One of the ever-present arguments between developers in many programming languages is how to correctly indent code. Many developers choose to indent code with one or more spaces, while others prefer to use tabs. Both options have their benefits, with spaces offering a consistent level of indentation; while tabs are explicitly designed for use in indentation, allow developers to configure how a single tab displays, and make it much less likely to run into half-indentation.
Tip: Half-indentation is an issue where two documents use a different number of spaces to indent. For example, if you use a single space to indent content in one document, then copy code from double-space indented code, they won’t be compatible. With tabs, this isn’t really an issue, as tabs are wide enough that no-one uses double-tab indentation.
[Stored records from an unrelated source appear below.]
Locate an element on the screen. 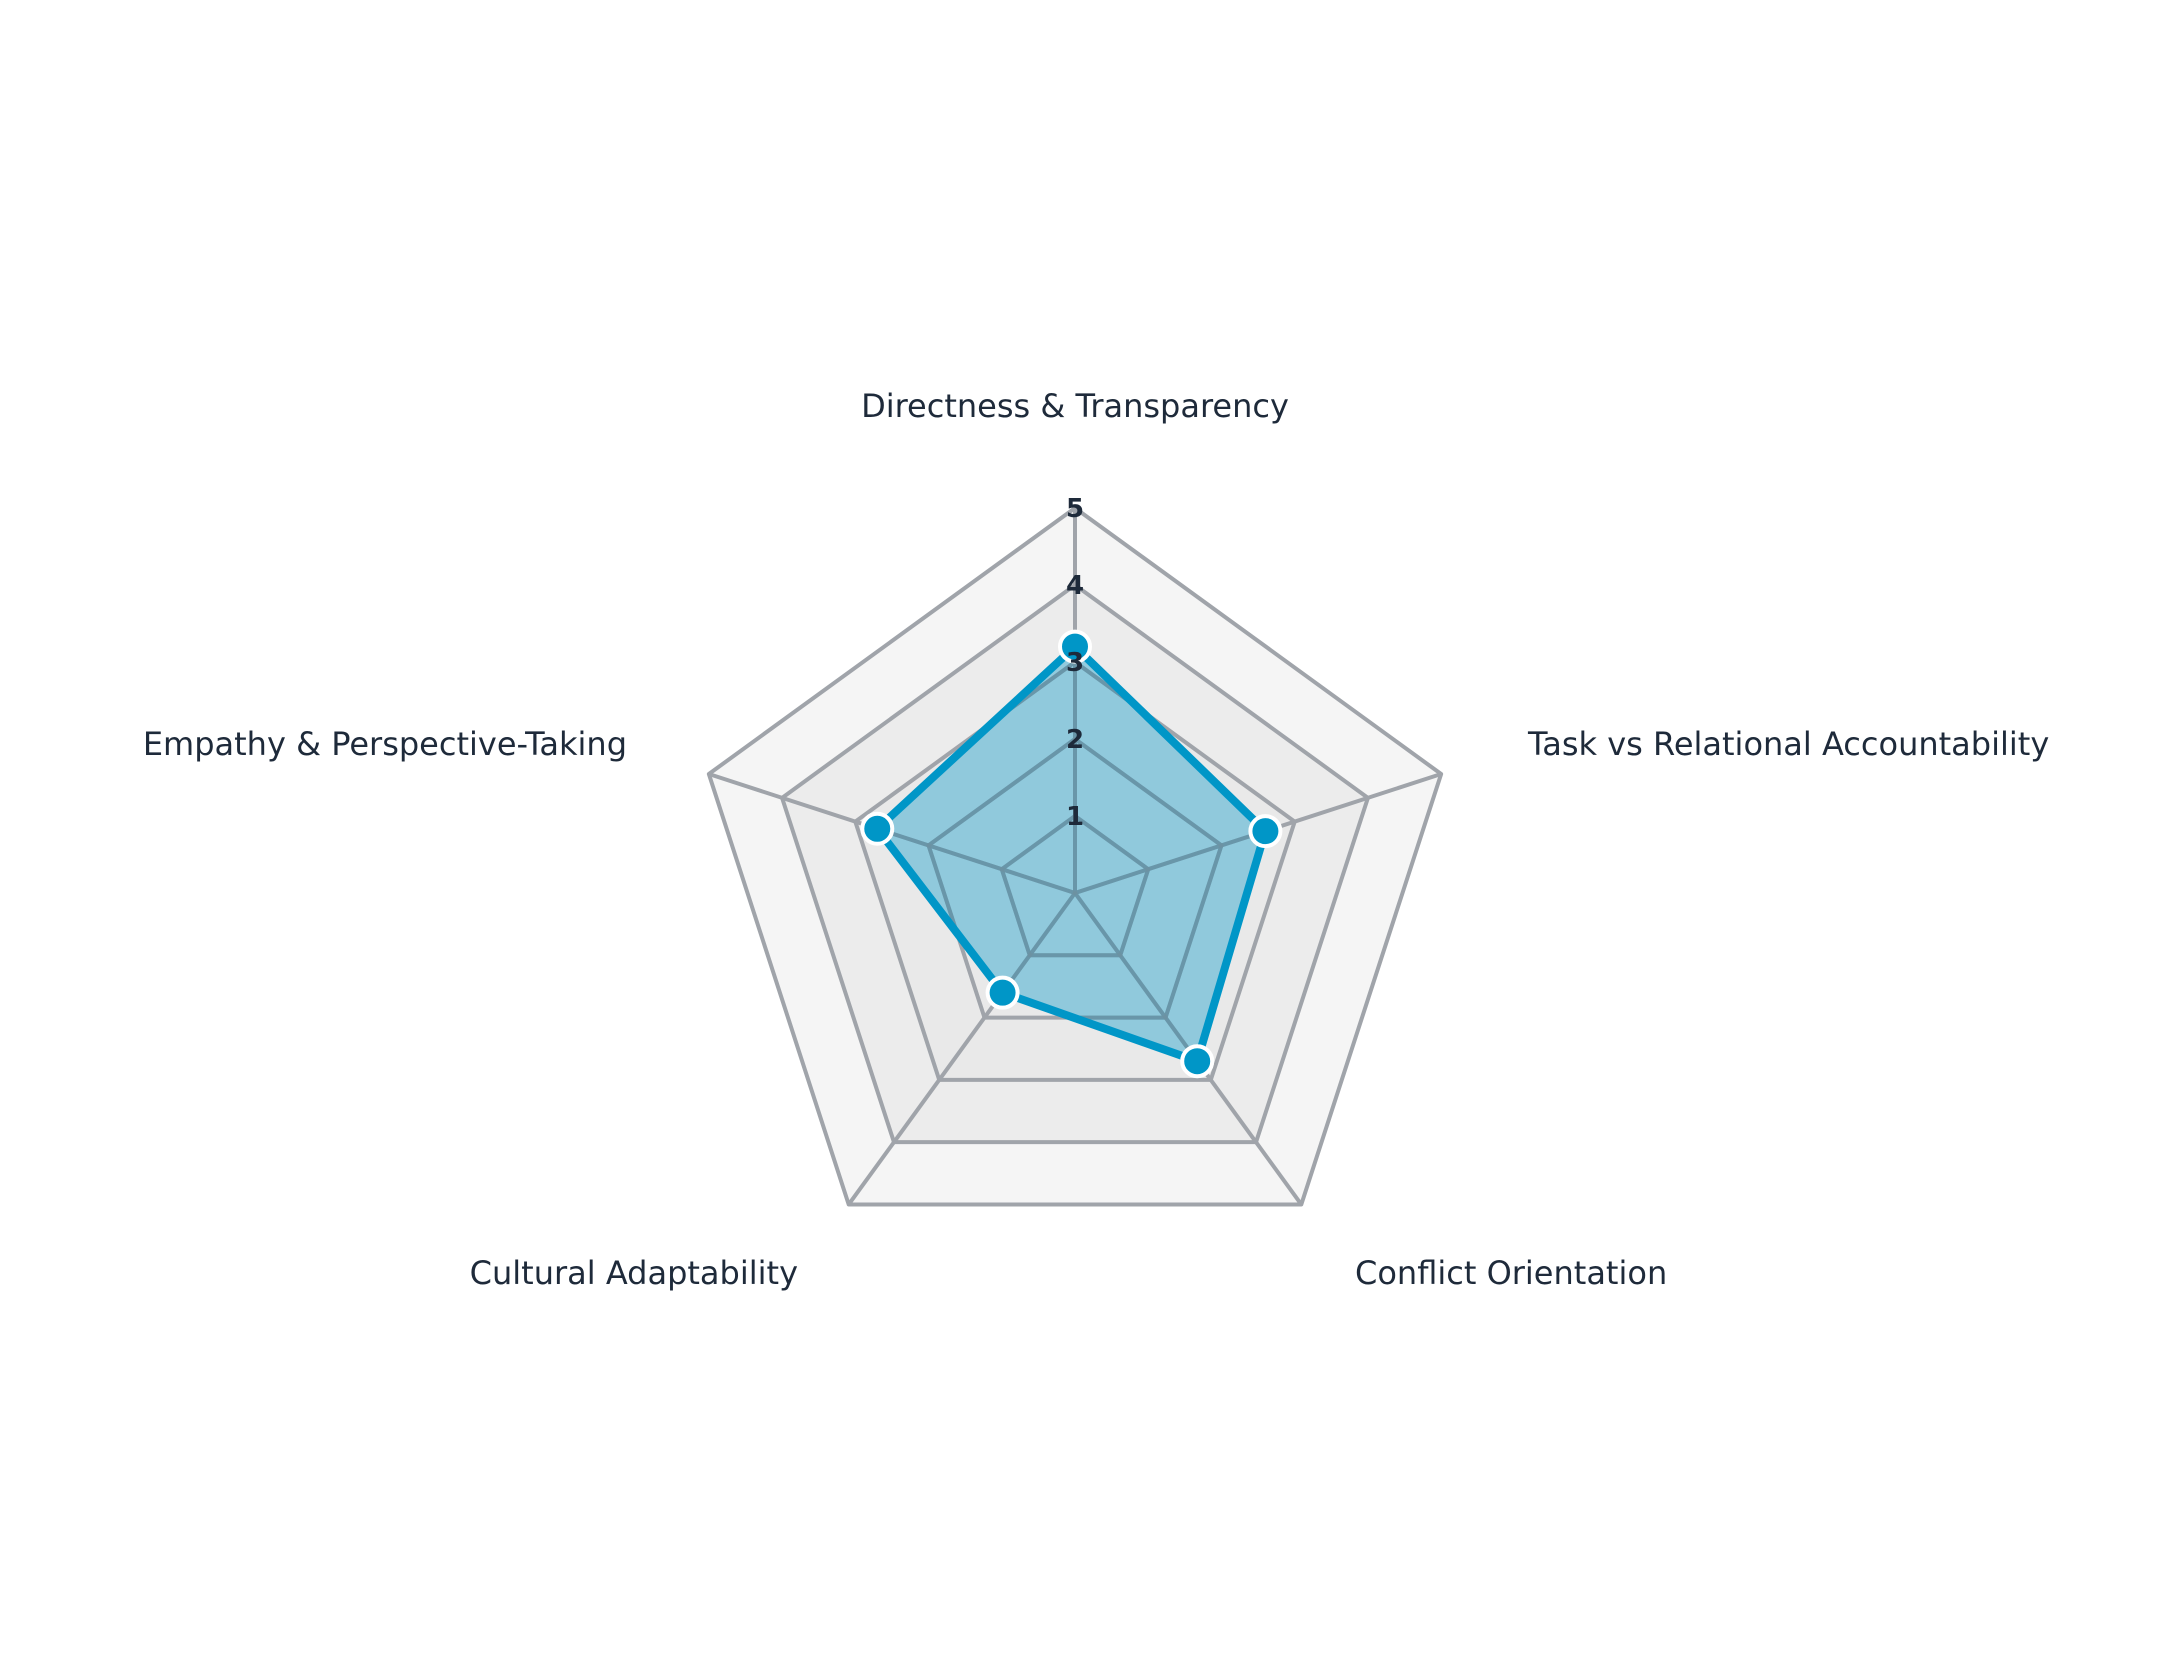 This screenshot has height=1680, width=2160. axis-label-3: Cultural Adaptability is located at coordinates (634, 1273).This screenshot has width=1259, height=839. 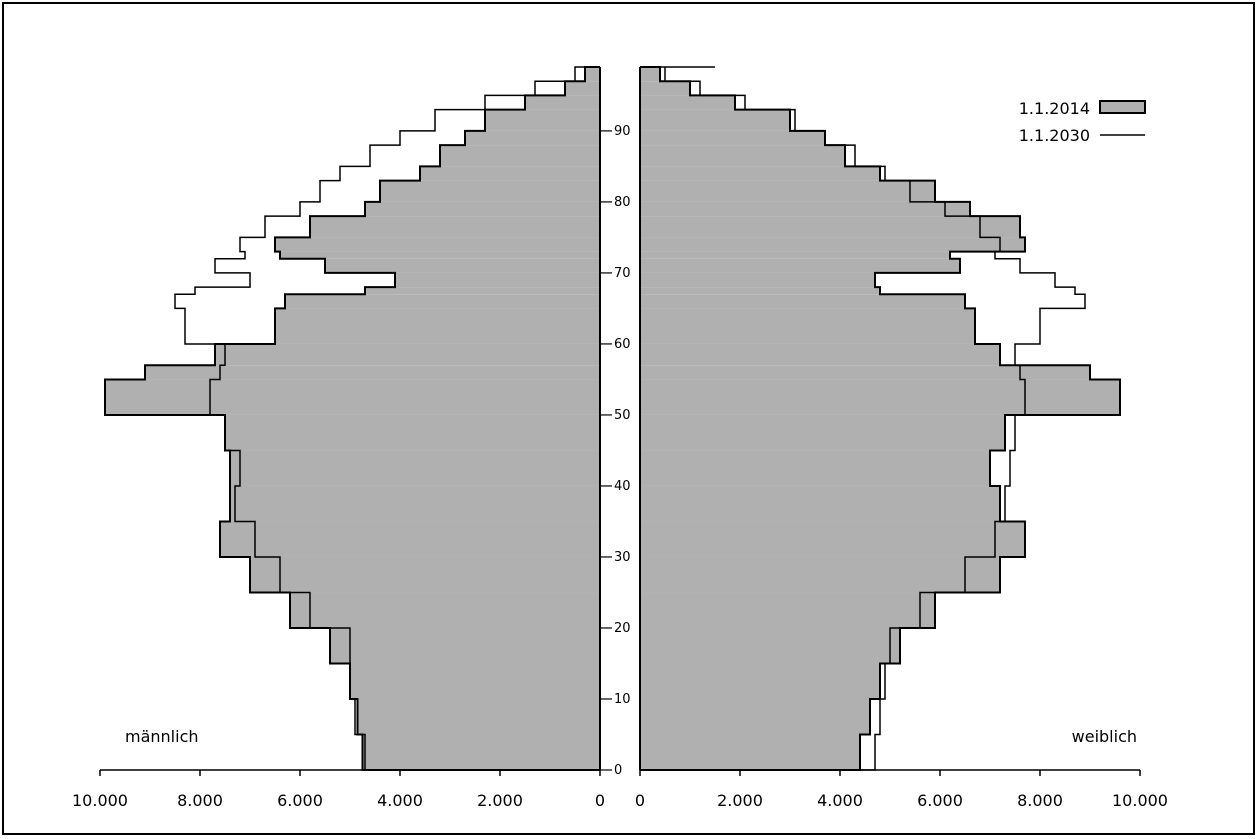 What do you see at coordinates (1122, 107) in the screenshot?
I see `legend-swatch-2014` at bounding box center [1122, 107].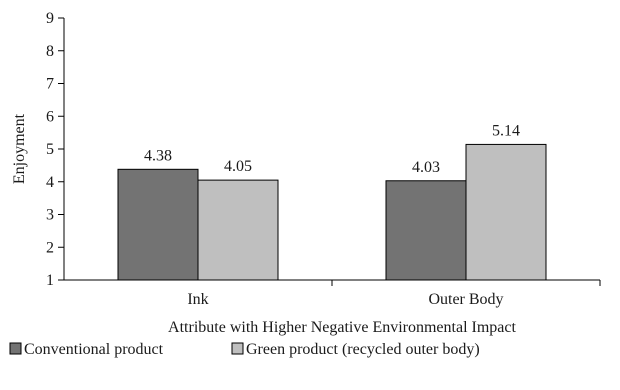 The image size is (620, 390). I want to click on y-tick-label: 5, so click(50, 150).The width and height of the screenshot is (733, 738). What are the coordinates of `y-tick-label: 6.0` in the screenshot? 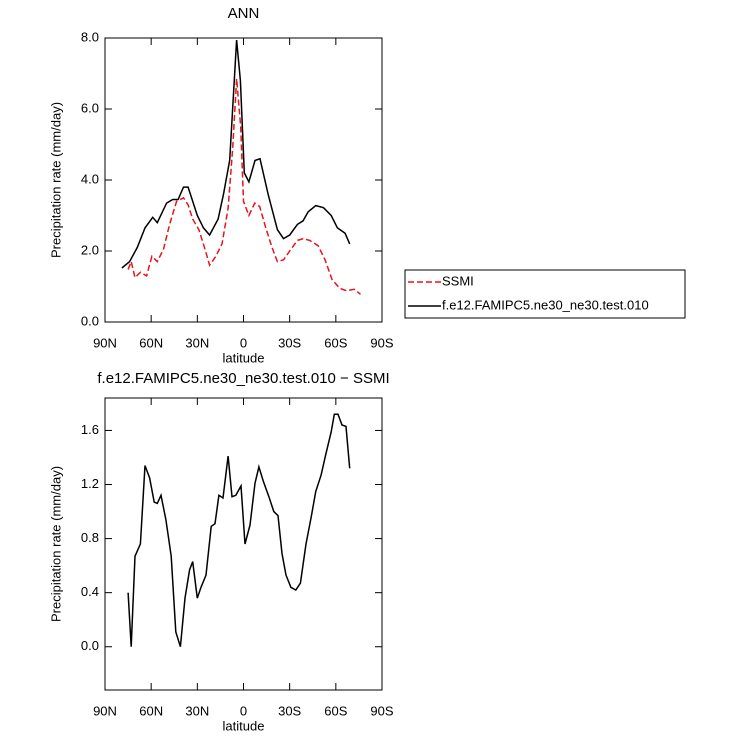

Any decent development environment, such as Sublime Text 3 allows developers to set how wide they want tab characters to appear. This is primarily a personal preference issue, as it makes no difference to the actual code, a single tab character is used no matter if that tab is configured to take the same amount of space as two, three, or more spaces.
To configure the tab width in Sublime Text 3, click on “View” in the top bar, then click on “Indentation” in the drop-down list. Next, in the second level of the drop-down list select the width you want a tab to take up. Sublime Text 3 defaults to tabs being four spaces wide.
Tip: If you prefer using spaces for indentation, you can enable the “Indent Using Spaces” option at the top of the tab width menu. This will convert any press of the tab key to the number of spaces specified.